She only smiles a gently contained smile. And I smile back in the same way.

The game is not as trivial as it seems. It’s not as if we were grossly imitating each other-that would weary us both. Rather, we are communicating with each other. Sometimes, telepathically, it would seem, since Clarimonda follows my movements instantaneously almost before she has had time to see them. I find myself inventing new movements, or new combinations of movements, but each time she repeats them with disconcerting speed. Sometimes. I change the order of the movements to surprise her, making whole series of gestures as rapidly as possible; or I leave out some motions and weave in others, the way children play “Simon Says.” What is amazing is that Clarimonda never once makes a mistake, no matter how quickly I change gestures.

That’s how I spend my days…hut never for a moment do I feel that I’m killing time. It seems, on the contrary, that never in my life have I been better occupied.

Wednesday. March 16 Isn’t it strange that it hasn’t occurred to me to put my relationship with Clarimonda on a more serious basis than these endless games. Last night, I thought about this…I can, of course, put on my hat and coat, walk down two flights of stairs, take five steps across the street and mount two flights to her door which is marked with a small sign that says “Clarimonda.” Clarimonda what? I don’t know. Something. Then I can knock and…

Up to this point I imagine everything very clearly, but I cannot see what should happen next. I know that the door opens. But then I stand before it, looking into a dark void. Clarimonda doesn’t come. Nothing comes. Nothing is there, only the black, impenetrable dark.

Sometimes, it seems to me that there can be no other Clarimonda but the one I see in the window; the one who plays gesture-games with me. I cannot imagine a Clarimonda wearing a hat, or a dress other than her black dress with the lilac motif. Nor can I imagine a Clarimonda without black gloves. The very notion that I might encounter Clarimonda somewhere in the streets or in a restaurant eating, drinking or chatting is so improbable that it makes me laugh.

Sometimes I ask myself whether I love her. It’s impossible to say, since I have never loved before.
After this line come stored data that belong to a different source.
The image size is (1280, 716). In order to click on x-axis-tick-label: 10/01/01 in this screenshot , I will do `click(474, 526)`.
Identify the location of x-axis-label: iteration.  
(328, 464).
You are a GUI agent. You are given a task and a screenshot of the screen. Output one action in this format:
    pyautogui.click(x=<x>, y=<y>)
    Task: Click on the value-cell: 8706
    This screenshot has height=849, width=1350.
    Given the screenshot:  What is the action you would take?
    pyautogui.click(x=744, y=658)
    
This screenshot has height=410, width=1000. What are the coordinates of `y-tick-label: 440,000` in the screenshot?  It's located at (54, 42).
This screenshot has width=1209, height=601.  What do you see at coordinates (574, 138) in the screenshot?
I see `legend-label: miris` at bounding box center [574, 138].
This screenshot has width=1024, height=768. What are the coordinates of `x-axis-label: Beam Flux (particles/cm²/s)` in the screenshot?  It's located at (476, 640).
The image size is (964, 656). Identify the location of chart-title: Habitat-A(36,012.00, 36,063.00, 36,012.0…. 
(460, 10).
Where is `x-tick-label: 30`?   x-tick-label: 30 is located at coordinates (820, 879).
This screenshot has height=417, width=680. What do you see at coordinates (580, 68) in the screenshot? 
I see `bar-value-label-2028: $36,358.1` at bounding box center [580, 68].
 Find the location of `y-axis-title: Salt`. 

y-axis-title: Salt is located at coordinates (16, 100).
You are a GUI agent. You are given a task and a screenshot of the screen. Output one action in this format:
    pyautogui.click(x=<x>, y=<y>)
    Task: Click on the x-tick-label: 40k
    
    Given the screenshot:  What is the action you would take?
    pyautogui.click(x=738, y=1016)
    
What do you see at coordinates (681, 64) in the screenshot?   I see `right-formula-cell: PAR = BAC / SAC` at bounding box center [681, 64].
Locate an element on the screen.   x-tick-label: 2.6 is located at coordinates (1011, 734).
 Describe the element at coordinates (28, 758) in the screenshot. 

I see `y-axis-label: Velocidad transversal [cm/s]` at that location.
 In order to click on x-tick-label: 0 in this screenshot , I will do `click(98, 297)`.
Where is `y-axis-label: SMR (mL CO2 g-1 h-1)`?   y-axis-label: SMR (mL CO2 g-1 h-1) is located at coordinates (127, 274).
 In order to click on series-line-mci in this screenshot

However, if the feeling that I have for Clarimonda is really-love, then love is something entirely different from anything I have seen among my friends or read about in novels.

It is hard for me to be sure of my feelings and harder still to think of anything that doesn’t relate to Clarimonda or, what is more important, to our game. Undeniably, it is our game that concerns me. Nothing else-and this is what I understand least of all.

There is no doubt that I am drawn to Clarimonda, but with this attraction there is mingled another feeling, fear. No. That’s not it either. Say rather a vague apprehension in the presence of the unknown. And this anxiety has a strangely voluptuous quality so that I am at the same time drawn to her even as I am repelled by her. It is as if I were moving in giant circles around her, sometimes coming close, sometimes retreating…back and forth, back and forth.

Once, I am sure of it, it will happen, and I will join her.

Clarimonda sits at her window and spins her slender, eternally fine thread, making a strange cloth whose purpose I do not understand.